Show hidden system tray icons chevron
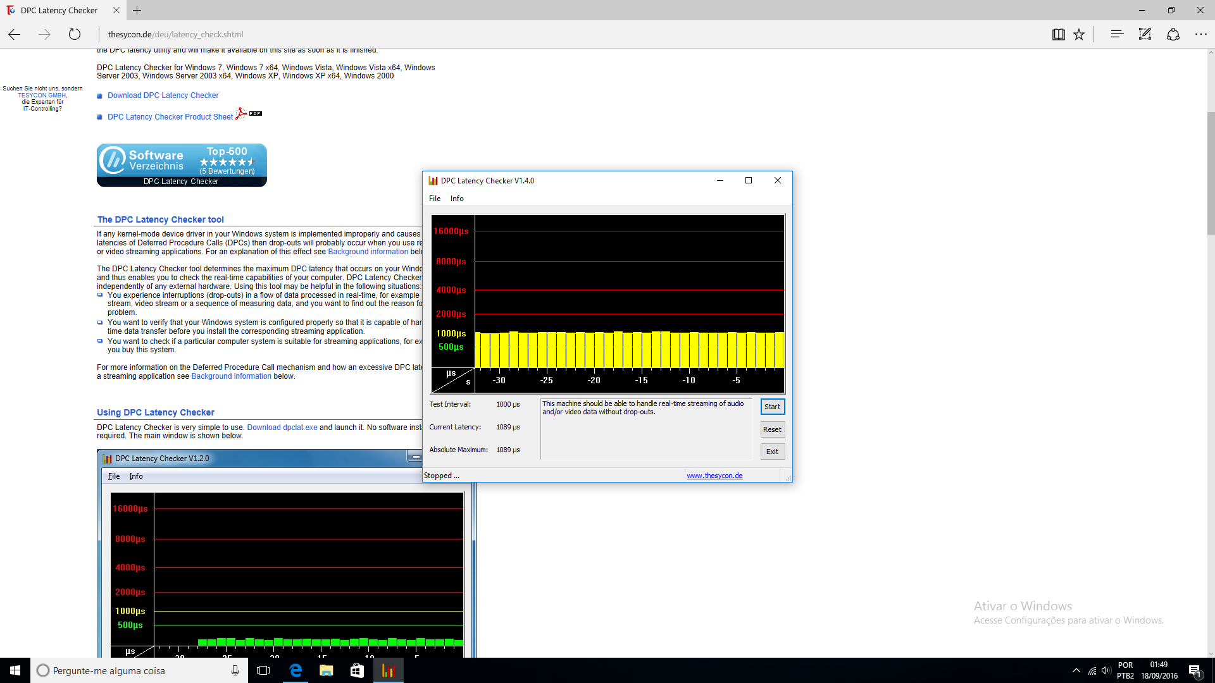1215x683 pixels. (1076, 670)

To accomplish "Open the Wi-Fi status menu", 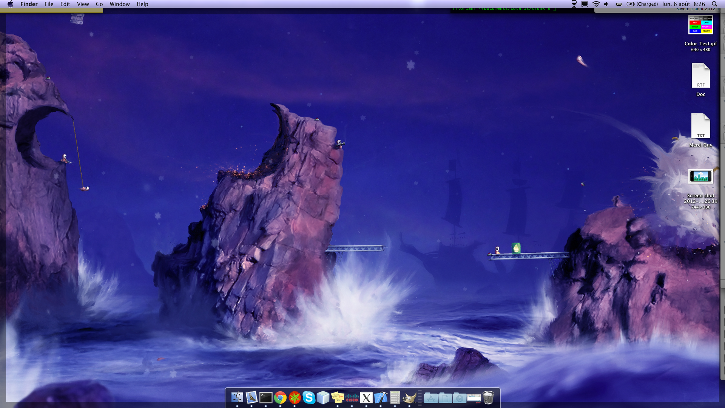I will pos(596,4).
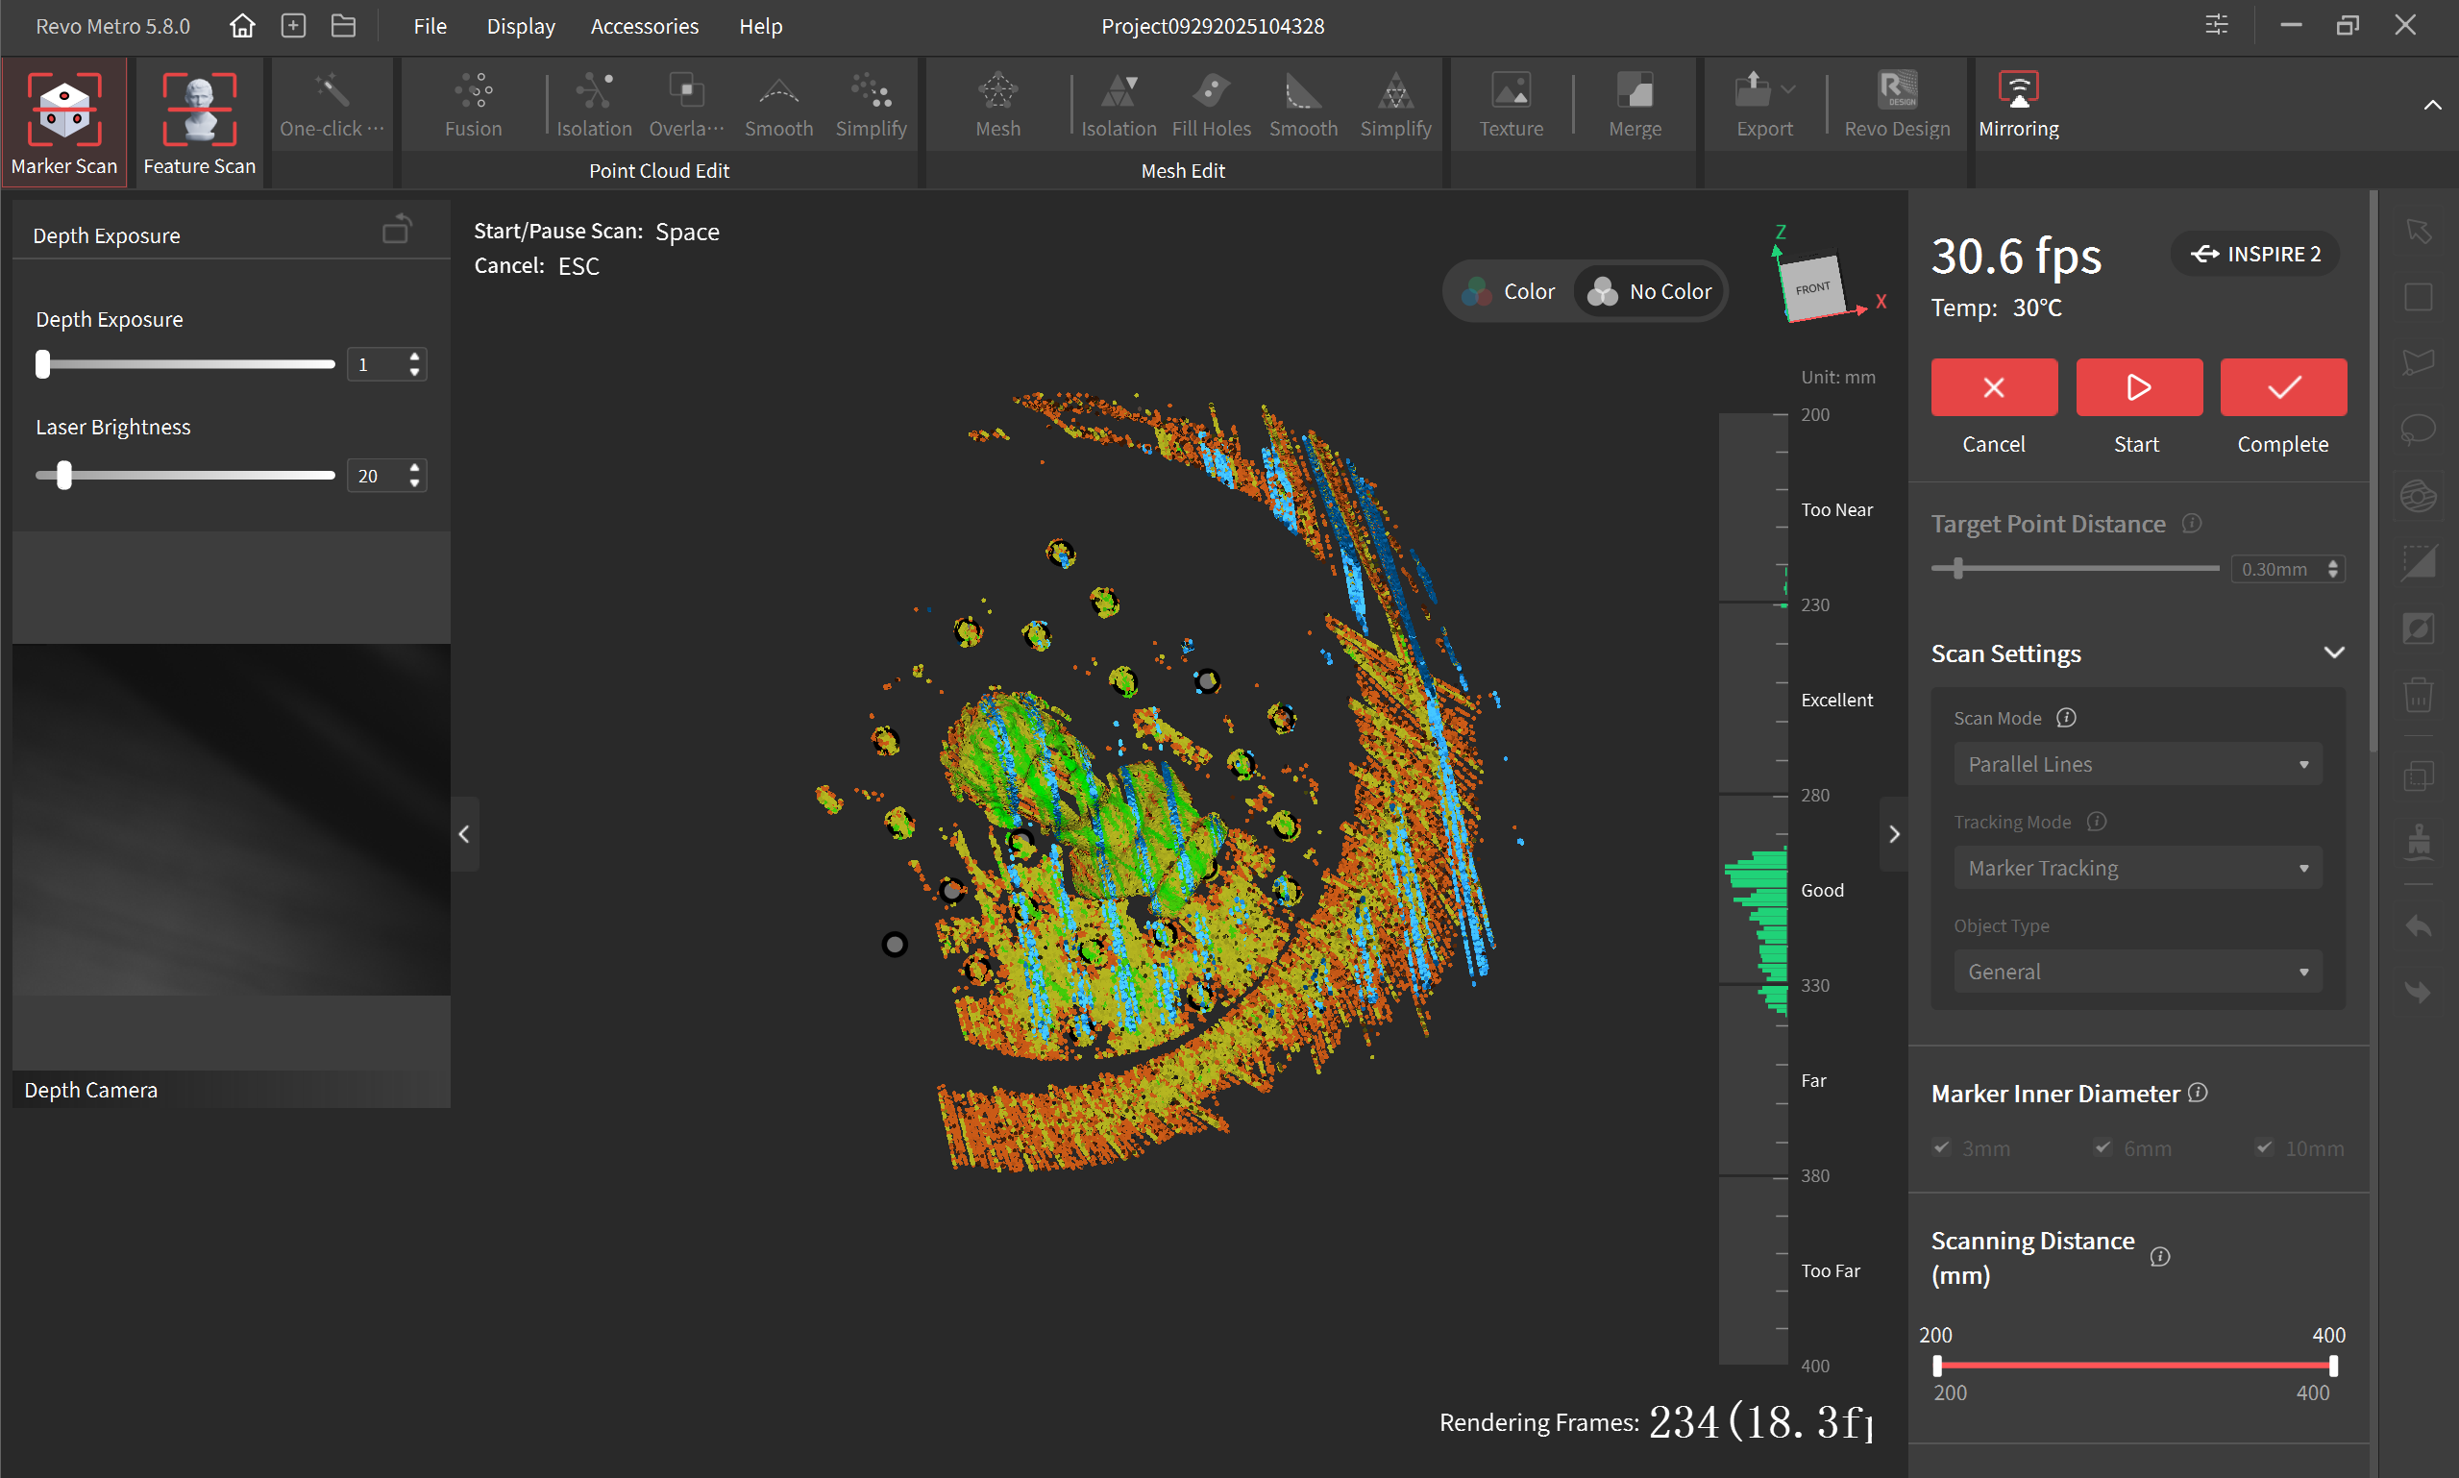Image resolution: width=2459 pixels, height=1478 pixels.
Task: Open the Display menu
Action: pyautogui.click(x=521, y=26)
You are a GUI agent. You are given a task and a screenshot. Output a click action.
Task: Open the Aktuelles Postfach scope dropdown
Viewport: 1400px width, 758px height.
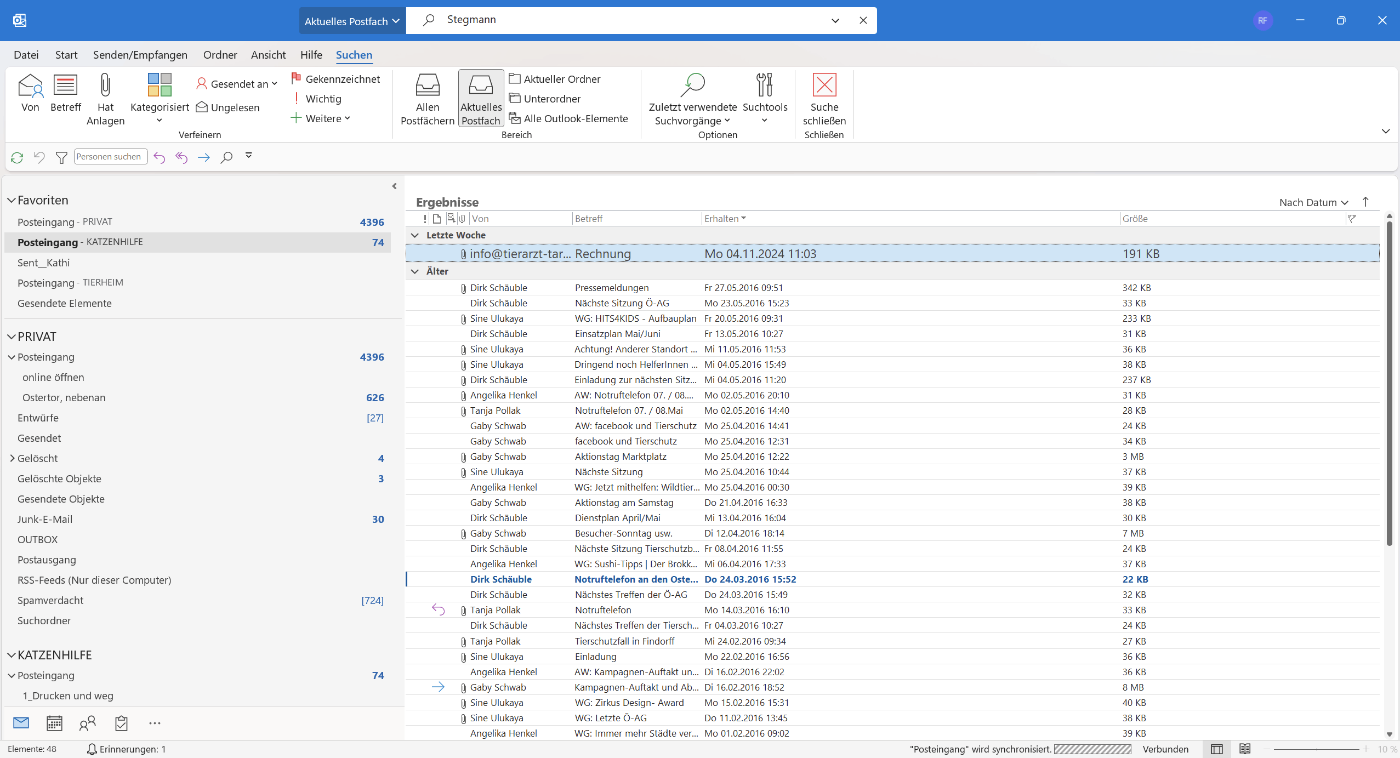tap(352, 21)
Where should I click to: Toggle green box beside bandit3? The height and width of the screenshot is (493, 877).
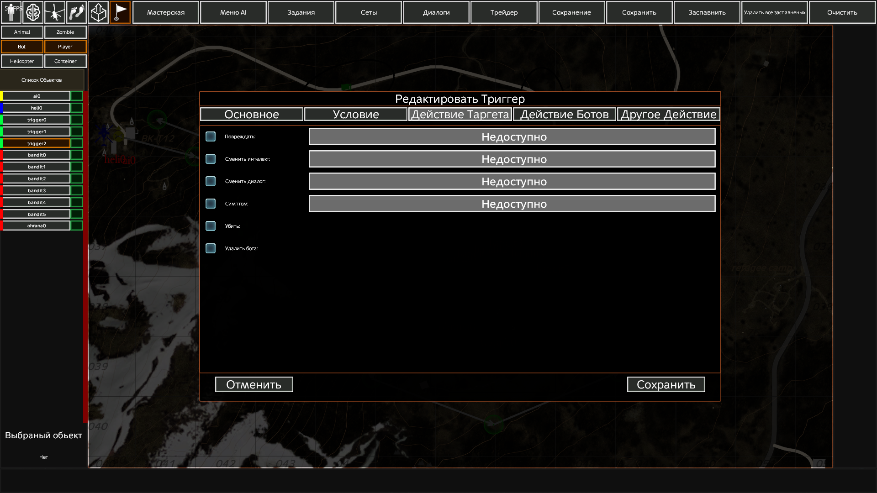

§ What you have to do
Leaving out every picture, transcribe exactly the lines from the line that contains "Viewport: 1400px width, 758px height." through the final line of the entries above.

§ Response
Viewport: 1400px width, 758px height.
tap(352, 21)
Where should I click to: Toggle green box beside bandit3? The height and width of the screenshot is (493, 877).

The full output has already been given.